Text »
— Start —

Picture the scene: You’ve offered to cook dinner but have no idea what to make. And everyone is sitting around the table hungry.


A party yearning to topple the Government on the back of one crucial question might be expected to have a strategy to deal with it. Not Labour. Jeremy Corbyn and co have been plotting their course to power by way of the so-called Commons ‘meaningful vote’ on the draft Brexit deal in December. The Government is all-but certain to be defeated when MPs from its own side join forces with the opposition to vote against the controversial blueprint - dealing a potentially fatal blow to the permanently-struggling Theresa May administration. Labour argues that will be the opportunity to take over - whether through a snap general election or by forming a minority administration if the Government cannot command a working majority.

But in an interview with the House Magazine this week, Shadow Brexit Secretary Keir Starmer had little to say about how Labour would push ahead with Brexit negotiations if it gets the chance. The party wants a “close economic partnership” with the bloc, including membership of the customs union and a single market “deal” - but how it would secure its demands remains a mystery. Starmer says Labour would “take each step as it comes” and would rather complain about Theresa May running down the clock than be clear on how Labour might use the little time left or whether it would apply for an extension. He speaks of the Labour proposals as ideas which "could have been negotiated" rather than ongoing possibilities.

Meanwhile, the party is split over the tone it wants to take on Brexit. Jeremy Corbyn this week said the withdrawal from the EU could act as a “catalyst” to boost the British economy - once more flirting with eurosceptic language to appeal to Labour voters in Brexit heartlands. But Starmer refused to take a similar tack. Instead he argued the “most important thing is to safeguard the economy” and warned that a failure to protect manufacturing and services through the process would lead to job losses.

The Shadow Brexit Secretary could not even think of a single benefit of quitting the EU. “It's very difficult for somebody who voted Remain to say that there are positives to come out of this - but we voted to have a referendum,” he said. And yet he is tasked to deliver it if Jeremy Corbyn reaches Downing Street.

The demand for an election from Labour surely prompts a pivotal question: Would a fight over party politics, wide-ranging manifesto commitments and leadership really answer the questions thrown up by Brexit? Starmer thinks it could - while offering a chance for Brits to spell out what they want for the country afterwards. But the blueprint for how it gets to that 'afterwards' appears to be unwritten. 

Labour clearly has its eye on post-Brexit power - but unless it wants to find itself with empty plates at dinner time, it needs some more immediate answers too.

— End —

Recorded information »
— Start —

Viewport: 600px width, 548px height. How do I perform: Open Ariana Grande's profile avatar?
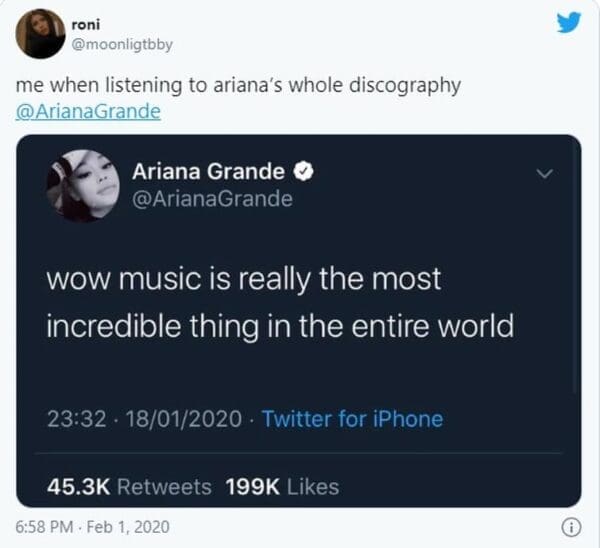coord(83,186)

— End —

Task objective »
In the text on Labour's Brexit strategy, what did Jeremy Corbyn say withdrawal from the EU could act as?

Solution to this exercise »
A "catalyst" to boost the British economy.